◆ **YOUR INSTRUCTIONS**: Would you please return the data below verbatim, without its pictures?

◆ **MATERIAL FOR THIS EXERCISE**:
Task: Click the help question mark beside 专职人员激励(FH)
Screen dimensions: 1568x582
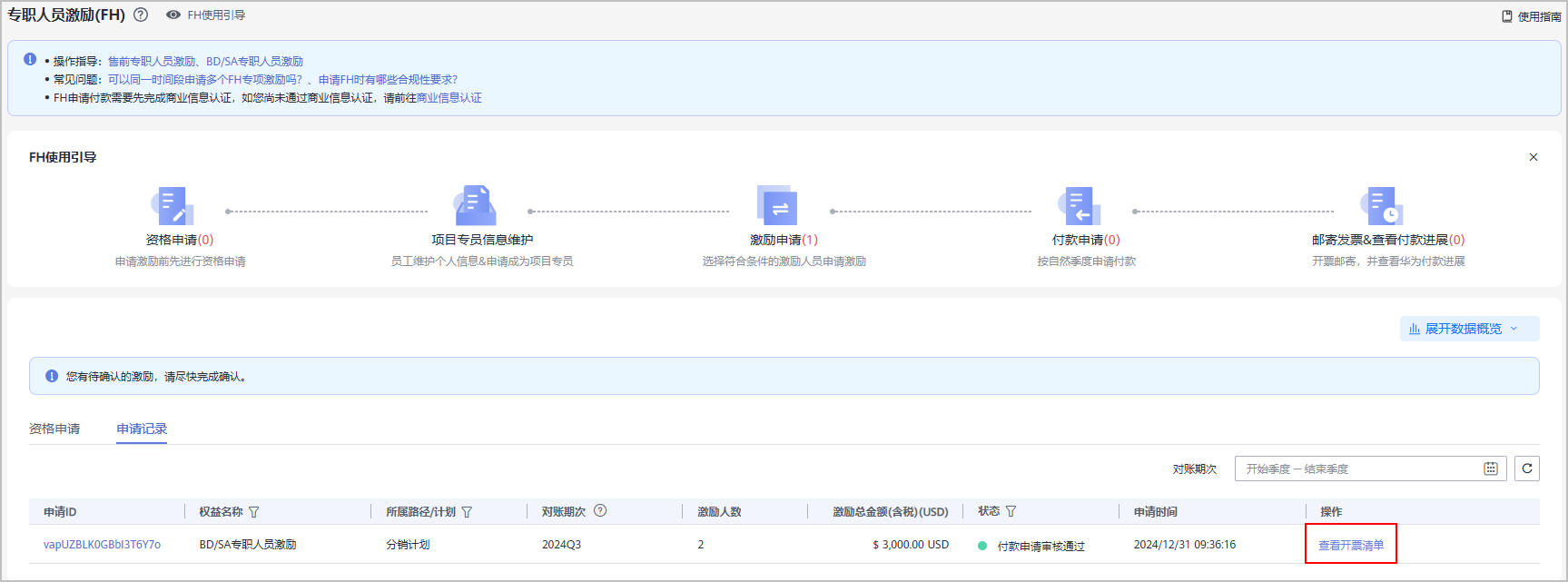Action: pyautogui.click(x=141, y=15)
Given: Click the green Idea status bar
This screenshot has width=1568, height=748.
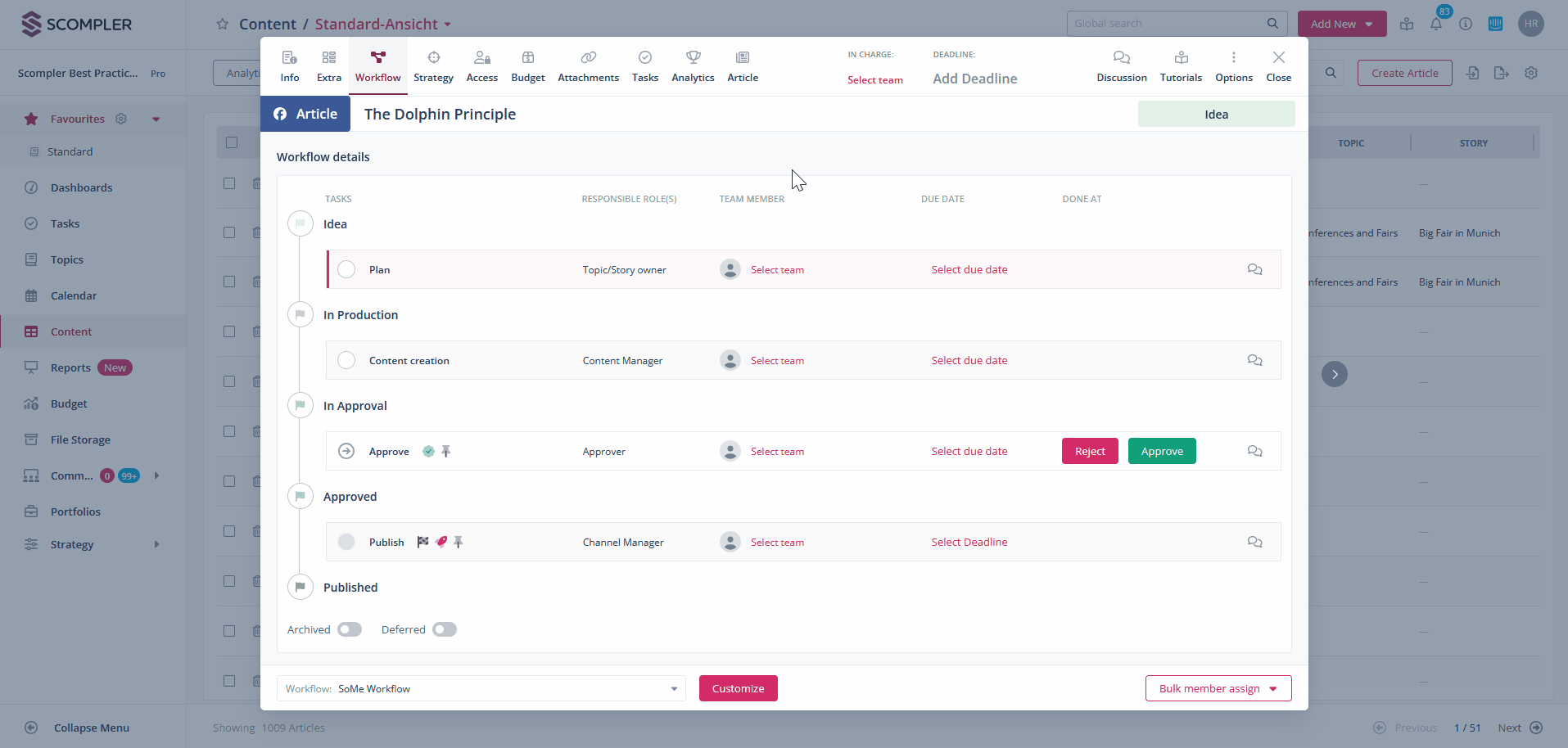Looking at the screenshot, I should (1216, 115).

◆ **SOLUTION FOR THIS PROBLEM**:
Task: Click the help question mark beside 专职人员激励(FH)
Screen dimensions: 1568x582
Action: pyautogui.click(x=141, y=15)
Given: Click the green Idea status bar
This screenshot has width=1568, height=748.
Looking at the screenshot, I should (1216, 115).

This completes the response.